The server/client terminology is not fitting when replacing master/slave in this case - server/client should be swapped. The controller would be the "client" and the peripheral is "serving".
The "server" (microcontroller), in this paradigm, is both serving and requesting data just like a typical web server (serving data to clients, requesting data/services from dbs/apis etc). It is also running the main loop, always listening for "requests" (interrupts) and handling the execution of those events. It wouldn't be fit to call it a client.
Instead of redefining the server, it might be helpful to think of the "clients" (peripherals) as anything that directly communicates with the server, regardless of whether it's sending or receiving information (browser, db, API, terminal, etc).
Yeah which is why the struggle to keep master slave terminology. It works really intuitively unfortunately: a slave cant have 2 master, but a master can have 2 slaves.
28:00 unpopular opinion: I hate this code! WoW. If you tell me this is what Rust has to offer for embedded programming I will stuck to my C lang.
It's done to show you what HALs do under the hood in Rust. As you user you don't have to delve into this stuff, like you wouldn't have to delve into this with C you'd use an of the shelf HAL. Embedded programming is so much more than writing to registers.
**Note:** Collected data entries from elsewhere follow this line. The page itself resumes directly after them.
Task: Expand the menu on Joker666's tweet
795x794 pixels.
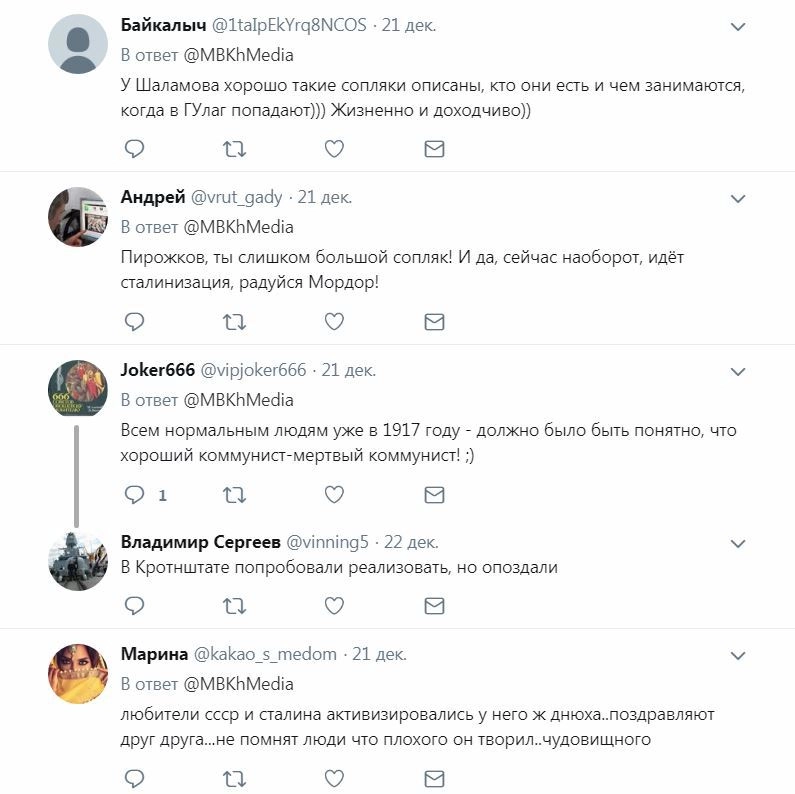Action: tap(738, 372)
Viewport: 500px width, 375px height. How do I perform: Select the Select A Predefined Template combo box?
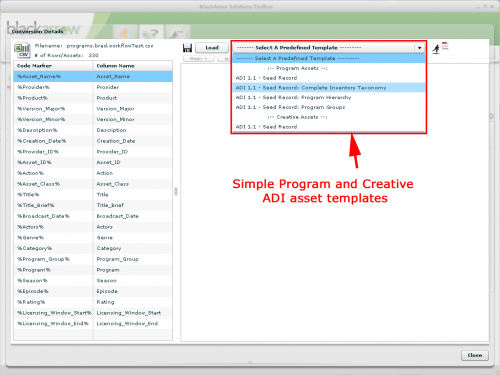point(328,48)

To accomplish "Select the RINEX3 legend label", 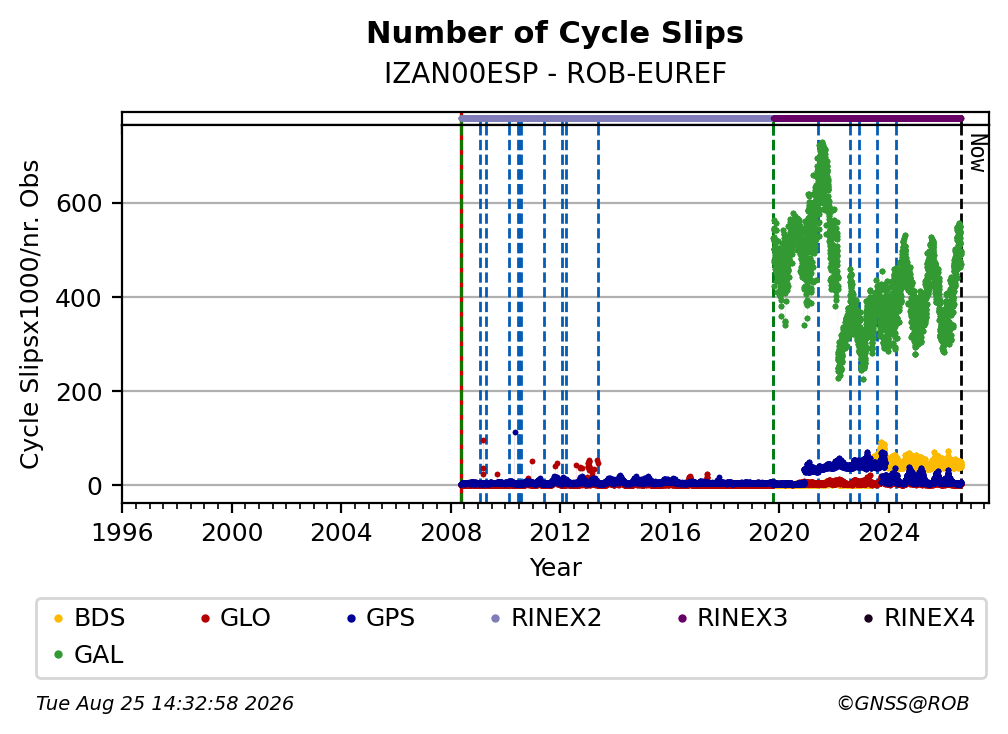I will click(x=742, y=618).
I2C screams of TCP, at least in this simplified explanation. I got my start in IT provisioning IP networks and now I’m doing web development. It’s cool to see how certain concepts from one domain come into another. Thanks for this talk, definitely makes me feel like I can pick up more systems and embedded programming. 👍
Master Slave are only words just like proletariat bourgeoisie
19:36 totally blew my mind... because if you were to press my for my "views" on software development... it would be THAT SLIDE... WORD FOR (expletive deleted) WORD!